You will drink a lot of coffee. You’ll get used to it.

I learned that quite a few freelance people have rich partners. Or rich parents. Accept that it is not an easily viable business model when you are juggling children in the mix. It requires more hours than a regular job, you just get to choose when you do them. And choose to be wearing pyjamas while you do them.

Freelance life is repaid more in flexibility than it is financially. 

You will doubt yourself. Painfully. You will cry. You will want to run away and hide in a hole. You will hover your finger over the delete button on your social media accounts numerous times and question if it was all bloody worth it. In the end, it was.

Some people will think you don’t need to be successful because your husband has a good job.
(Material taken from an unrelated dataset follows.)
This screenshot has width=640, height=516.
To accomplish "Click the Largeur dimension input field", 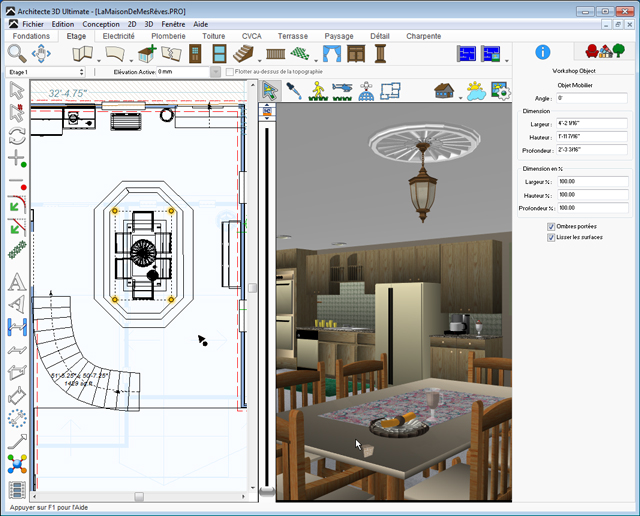I will pos(592,124).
Try not to smack them in the face.

It can take a while to work out which services, client types and projects are both financially viable and rewarding. Try things and know that just because they didn’t work out doesn’t mean you’ve failed. Likewise, changing what you offer, changing clients, it’s all part of the process. If there was a how-to manual, everyone would be doing it.

Working from your kitchen table is bad for your back.

Don’t take business advice from people who think they’re in business because they have a load of money that they invest in other people’s businesses. It’s easy for famous people to tell you that self-promotion is no-promotion. People pay them to tweet, never mind work.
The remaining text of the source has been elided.